Document Type: Research article
Department of Internal Medicine, School of Medicine, Shahid Beheshti University of Medical Sciences, Tehran, Iran.
Cardiovascular Research Center, School of Medicine, Shahid Beheshti University of Medical Sciences, Tehran, Iran.
Department of Clinical Pharmacy, School of Pharmacy, Shahid Beheshti University of Medical Sciences, Tehran, Iran.
Department of Biostatistics and Epidemiology, School of Medicine, Babol University of Medical Sciences, Babol, Iran.

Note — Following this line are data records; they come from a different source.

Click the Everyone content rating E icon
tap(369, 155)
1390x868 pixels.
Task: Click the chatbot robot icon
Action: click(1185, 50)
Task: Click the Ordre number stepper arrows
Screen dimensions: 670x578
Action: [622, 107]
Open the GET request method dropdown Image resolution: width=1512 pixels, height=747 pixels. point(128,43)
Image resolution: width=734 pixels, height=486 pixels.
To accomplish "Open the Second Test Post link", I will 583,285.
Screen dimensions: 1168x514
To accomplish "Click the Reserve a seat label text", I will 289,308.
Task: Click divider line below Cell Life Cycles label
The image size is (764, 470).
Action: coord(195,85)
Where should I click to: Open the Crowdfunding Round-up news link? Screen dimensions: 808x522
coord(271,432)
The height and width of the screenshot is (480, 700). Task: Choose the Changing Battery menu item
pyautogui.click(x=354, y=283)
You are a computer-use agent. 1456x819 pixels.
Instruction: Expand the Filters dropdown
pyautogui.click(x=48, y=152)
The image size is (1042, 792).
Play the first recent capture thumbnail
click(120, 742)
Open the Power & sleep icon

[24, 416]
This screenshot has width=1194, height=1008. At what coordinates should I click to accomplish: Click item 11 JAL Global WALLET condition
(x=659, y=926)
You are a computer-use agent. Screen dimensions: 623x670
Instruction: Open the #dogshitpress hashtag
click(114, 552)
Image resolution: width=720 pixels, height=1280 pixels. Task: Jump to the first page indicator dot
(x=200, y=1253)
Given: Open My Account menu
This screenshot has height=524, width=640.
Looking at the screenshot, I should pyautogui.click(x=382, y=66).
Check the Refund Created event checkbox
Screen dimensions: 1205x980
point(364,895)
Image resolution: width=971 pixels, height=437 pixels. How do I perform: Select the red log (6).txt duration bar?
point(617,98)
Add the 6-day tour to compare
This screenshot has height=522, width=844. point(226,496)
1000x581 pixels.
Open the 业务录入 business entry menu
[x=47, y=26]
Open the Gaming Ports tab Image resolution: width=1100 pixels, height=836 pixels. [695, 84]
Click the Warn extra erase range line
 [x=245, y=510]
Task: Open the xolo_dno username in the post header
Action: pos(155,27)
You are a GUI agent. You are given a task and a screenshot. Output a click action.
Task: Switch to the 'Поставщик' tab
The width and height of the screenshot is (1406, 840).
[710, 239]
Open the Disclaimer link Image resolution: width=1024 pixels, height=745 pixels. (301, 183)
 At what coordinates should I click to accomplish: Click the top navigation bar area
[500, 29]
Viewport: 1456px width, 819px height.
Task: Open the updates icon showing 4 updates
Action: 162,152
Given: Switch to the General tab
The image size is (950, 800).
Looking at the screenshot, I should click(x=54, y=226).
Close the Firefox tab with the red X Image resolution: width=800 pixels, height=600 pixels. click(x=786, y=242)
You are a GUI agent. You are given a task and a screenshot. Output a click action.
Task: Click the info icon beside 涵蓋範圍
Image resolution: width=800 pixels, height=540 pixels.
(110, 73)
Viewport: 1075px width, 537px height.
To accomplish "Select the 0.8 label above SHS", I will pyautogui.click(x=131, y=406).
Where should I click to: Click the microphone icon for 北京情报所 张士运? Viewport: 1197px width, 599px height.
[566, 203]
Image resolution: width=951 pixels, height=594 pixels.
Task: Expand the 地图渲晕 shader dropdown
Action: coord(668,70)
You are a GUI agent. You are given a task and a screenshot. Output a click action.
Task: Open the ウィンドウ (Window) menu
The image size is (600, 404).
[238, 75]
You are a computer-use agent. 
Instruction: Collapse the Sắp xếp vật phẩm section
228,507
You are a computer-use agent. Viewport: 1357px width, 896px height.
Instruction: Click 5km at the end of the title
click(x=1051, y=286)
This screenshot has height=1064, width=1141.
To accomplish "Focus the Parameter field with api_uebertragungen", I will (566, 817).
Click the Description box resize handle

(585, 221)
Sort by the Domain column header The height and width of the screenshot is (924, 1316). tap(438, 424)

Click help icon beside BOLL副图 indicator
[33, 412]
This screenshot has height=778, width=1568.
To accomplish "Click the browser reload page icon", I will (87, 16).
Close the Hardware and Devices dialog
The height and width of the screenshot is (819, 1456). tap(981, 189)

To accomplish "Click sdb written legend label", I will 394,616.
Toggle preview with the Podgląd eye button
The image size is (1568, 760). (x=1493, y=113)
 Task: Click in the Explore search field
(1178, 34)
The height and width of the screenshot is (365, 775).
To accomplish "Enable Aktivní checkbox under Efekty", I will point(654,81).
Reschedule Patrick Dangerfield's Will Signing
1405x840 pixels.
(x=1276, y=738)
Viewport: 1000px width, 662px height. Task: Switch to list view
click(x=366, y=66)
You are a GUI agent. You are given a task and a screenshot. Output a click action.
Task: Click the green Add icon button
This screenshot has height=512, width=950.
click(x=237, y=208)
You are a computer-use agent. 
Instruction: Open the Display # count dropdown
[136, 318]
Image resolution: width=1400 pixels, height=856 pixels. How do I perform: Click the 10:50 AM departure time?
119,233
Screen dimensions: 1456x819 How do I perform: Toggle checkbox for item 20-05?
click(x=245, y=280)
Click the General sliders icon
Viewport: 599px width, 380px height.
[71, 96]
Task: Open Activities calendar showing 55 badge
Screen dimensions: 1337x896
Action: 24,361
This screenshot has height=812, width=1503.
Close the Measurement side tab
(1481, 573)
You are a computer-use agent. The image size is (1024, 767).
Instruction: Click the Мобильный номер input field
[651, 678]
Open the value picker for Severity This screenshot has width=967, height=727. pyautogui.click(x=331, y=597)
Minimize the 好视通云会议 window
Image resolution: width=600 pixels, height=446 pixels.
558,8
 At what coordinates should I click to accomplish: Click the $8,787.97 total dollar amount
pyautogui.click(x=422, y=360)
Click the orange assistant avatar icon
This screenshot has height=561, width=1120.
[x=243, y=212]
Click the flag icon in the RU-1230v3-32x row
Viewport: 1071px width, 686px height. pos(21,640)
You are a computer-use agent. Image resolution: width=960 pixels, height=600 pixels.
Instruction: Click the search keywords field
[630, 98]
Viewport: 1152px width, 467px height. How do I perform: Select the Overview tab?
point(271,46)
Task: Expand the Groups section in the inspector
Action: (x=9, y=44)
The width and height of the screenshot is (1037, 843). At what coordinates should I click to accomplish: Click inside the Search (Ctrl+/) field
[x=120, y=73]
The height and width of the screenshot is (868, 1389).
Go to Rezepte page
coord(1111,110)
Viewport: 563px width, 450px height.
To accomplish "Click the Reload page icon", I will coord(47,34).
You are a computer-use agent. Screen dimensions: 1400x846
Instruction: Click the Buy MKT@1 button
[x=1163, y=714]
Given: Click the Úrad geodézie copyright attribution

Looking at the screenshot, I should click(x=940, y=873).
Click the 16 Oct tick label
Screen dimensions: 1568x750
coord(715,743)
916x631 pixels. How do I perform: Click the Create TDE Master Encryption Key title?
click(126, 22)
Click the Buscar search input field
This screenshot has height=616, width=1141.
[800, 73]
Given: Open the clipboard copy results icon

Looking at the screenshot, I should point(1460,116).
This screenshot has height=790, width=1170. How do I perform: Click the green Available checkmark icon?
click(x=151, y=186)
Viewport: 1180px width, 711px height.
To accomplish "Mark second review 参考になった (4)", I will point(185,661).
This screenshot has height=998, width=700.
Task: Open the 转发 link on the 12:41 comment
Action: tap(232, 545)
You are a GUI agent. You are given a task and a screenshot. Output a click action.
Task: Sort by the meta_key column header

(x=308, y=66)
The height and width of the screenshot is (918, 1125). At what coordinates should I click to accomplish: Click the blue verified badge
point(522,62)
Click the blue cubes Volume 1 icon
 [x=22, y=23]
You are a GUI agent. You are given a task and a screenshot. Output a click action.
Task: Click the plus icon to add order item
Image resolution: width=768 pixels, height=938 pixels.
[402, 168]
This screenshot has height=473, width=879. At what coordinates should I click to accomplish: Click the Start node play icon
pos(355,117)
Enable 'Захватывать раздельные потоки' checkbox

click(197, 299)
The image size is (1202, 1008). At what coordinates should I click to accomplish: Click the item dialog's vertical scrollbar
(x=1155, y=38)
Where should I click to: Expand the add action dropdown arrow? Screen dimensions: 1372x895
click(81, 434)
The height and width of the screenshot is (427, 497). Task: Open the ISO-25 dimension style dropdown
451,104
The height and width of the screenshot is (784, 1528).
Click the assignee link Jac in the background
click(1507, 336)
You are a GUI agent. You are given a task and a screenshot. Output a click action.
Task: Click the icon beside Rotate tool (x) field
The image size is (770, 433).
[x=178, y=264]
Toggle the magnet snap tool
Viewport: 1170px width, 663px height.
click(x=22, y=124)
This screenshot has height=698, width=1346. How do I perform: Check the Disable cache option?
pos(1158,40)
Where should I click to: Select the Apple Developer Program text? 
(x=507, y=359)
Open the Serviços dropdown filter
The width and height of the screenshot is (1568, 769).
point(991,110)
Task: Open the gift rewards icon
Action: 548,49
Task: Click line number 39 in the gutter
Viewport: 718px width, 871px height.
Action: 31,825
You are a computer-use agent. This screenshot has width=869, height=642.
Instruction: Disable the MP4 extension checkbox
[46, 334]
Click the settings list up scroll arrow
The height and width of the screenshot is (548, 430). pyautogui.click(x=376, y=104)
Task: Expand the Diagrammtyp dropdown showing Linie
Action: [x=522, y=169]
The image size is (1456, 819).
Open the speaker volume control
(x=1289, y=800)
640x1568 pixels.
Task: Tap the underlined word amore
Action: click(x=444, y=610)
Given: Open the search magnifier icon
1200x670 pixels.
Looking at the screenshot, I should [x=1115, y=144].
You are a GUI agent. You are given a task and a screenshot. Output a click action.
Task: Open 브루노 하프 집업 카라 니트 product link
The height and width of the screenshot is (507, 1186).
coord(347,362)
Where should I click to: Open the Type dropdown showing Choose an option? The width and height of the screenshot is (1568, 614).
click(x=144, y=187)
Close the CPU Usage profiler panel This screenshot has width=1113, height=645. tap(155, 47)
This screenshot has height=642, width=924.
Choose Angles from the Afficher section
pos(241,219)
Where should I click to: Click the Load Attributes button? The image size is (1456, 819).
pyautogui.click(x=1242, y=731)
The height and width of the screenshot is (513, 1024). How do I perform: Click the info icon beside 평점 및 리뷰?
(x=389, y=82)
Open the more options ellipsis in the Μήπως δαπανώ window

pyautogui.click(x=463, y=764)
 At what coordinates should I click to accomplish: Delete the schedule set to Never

Contrast-induced nephropathy (CIN) (known as contrast-induced acute kidney injury) occurs as a result of acute worsening of renal function following a procedure with administration of iodine contrasts agent and remains a substantial concern in clinical practices. The purpose of this study is to investigate the preventive effect of Pentoxifylline supplementation on reduction of CIN occurrence after percutaneous coronary intervention among patients who were high risk of CIN according to Mehran score.In randomized, double-blind clinical trial patients who undergo coronary angiography with Mehran Score ≥ 11 consisted of our population. Patients in a ratio 1:1, divided into two groups received saline 0.9% plus N-acetyl cysteine and Pentoxifylline 400 mg three times per day 24 h before angiography until 48 h after angiography. In control group, the patients received placebo instead of PTX in a same manner as the control group. The endpoint was the incidence of CIN defined as creatinine increase of 0.5 mg/dL within 2 days after contrast.There were no significant differences in baseline characteristics. CIN occurred in 3 (5.5%) and 4 (7.3%) patients of the both groups (Pentoxifylline and control), respectively (p = 0.69; incidence odds ratio 1.36; 95% CI 0.29-6.38). No significant differences were seen in secondary outcome measures and changes in the level of creatinine (p = 0.54).In high-risk patients undergoing coronary angiography pentoxifylline supplementation had protection effect against contrast-induced nephropathy greater than placebo based hydration, but, not supported by our data.